*What to produce*: Retype every one of the records below line for line, keeping each character unchanged.

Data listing
☆ ☆ ☆
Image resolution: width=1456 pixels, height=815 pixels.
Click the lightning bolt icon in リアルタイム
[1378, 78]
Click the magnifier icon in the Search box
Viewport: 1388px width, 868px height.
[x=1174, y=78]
☆ ☆ ☆
*Exercise solution*:
Image resolution: width=1456 pixels, height=815 pixels.
Click the lightning bolt icon in リアルタイム
[1378, 78]
Click the magnifier icon in the Search box
Viewport: 1388px width, 868px height.
[x=1174, y=78]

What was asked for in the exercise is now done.